荒木 薬剤師は患者さんに合わせて対応することが求められ、人間性(ヒューマニティー)が重要であることはいつの時代も変わらないと思います。また、どんなに薬物治療が複雑化しても、あらゆる薬物に関する基礎知識や薬物療法への深い理解が重要であることも変わらないと思います。薬物療法を深く理解し膨大な知識をもつ薬剤師からの説明であれば、患者さんも安心して聞いてもらえると思います。そのようなヒューマニティーと奥深い知識を学ぶことができる環境を築いていきたいと思っています。

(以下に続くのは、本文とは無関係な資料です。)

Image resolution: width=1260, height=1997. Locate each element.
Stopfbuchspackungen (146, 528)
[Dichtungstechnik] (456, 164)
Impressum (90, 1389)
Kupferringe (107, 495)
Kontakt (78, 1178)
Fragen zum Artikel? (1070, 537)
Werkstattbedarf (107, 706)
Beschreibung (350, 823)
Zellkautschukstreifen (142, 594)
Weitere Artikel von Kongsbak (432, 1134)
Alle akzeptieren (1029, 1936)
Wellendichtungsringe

 一方で、教育に注力することで教育者が疲弊してしまっては元も子もありません。いかに持続可能な教育システムを構築するかといった視点も必要だと思います。そのためには、個々の施設における事例やアイデアなどを集約することが重要です。学会や懇親会などを活用して施設間で情報を共有することで、次のステップの教育を実現していきたいと思っています。

薬剤師の存在意義を考え、教える薬剤師であってほしい

山本 おそらく今、薬剤師が担っている業務の多くが、それほど遠くない将来にロボット技術とAIに置き換えられる時代が来るでしょう。そのときに真に問われるのは、薬剤師とは何をしてくれる人なのかを明確に提示できるかだと思います。何をすれば社会の多くの人たちから、「この人がいてくれてよかった」と思ってもらえるのかを常に考える薬剤師であってほしいと思います。そして、その重要性を教えられる教育者が存在してほしいと思っています。